Available on: Ribbon Music LP

Taking an approach similar to Battles, keeping the instrumentation from song to song pretty much the same, Black Dice spend their sixth album Mr. Impossible exploring what can be achieved with a particular set-up. Their choice of palette is processed drums, processed vocal garbling, processed guitars, processed bass and a lot of synthwork (possibly processed), and the attempt seems to be to take a chaotic palette and instill rigorous, albeit unexpected structures to create new pop-like songs.

In this regard Black Dice have definitely succeeded. However, the abundance of thickly layered, manipulated material flying by gets tiring, and some of this could have been edited more militantly down to bare essentials.

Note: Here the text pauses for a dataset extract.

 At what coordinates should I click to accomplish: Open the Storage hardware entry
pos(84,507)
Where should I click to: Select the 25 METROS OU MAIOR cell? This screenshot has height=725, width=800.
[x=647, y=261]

Where it really works is therefore at its leanest, none more so than opener ‘Pinball Wizard’; a just-under-7/4 time signature riff on drums and bass, with call-and-response talkbox blabbering and overdriven guitar. The pulse of ‘Rodriguez’ keeps its noise elements and squeaky melodies firmly in line before a brilliant cowbell-featuring computer-torn beat drops, and ‘Pigs’ thrashes through an appropriately mad three and a half minutes of anarchic skate-video synth punk.

As it progresses Mr. Impossible comes across as something that must have been a lot of fun for the band members, and no doubt will be to perform, but is potentially less so for listeners. Black Dice’s record comes across as a little too “pre-planned” in its oddness, very nearly a cartoon of itself.  The sound is extremely tight, but by working as a unit the focus is on the performance and not so much on the songs.

This album is therefore most comparable to Mouse on Mars in how it elevates textures and studio production to the same level as the rest of a pop song’s construction. However, this dilutes the pop aspect to reference (possibly to be attacked), which is a shame; ironically, Mr. Impossible’s best results come from its more overt references to what could be deemed as musical clichés.

At its best, Mr Impossible is of a creative standard comparable to Ween or Devo, possessing the same subversive humour and performance talent, and plenty of wild, exciting moments. Yet despite having created a record that admirably challenges pop conventions, Black Dice could let a little more of the tradition in to help shape their material further and get the most from this direction.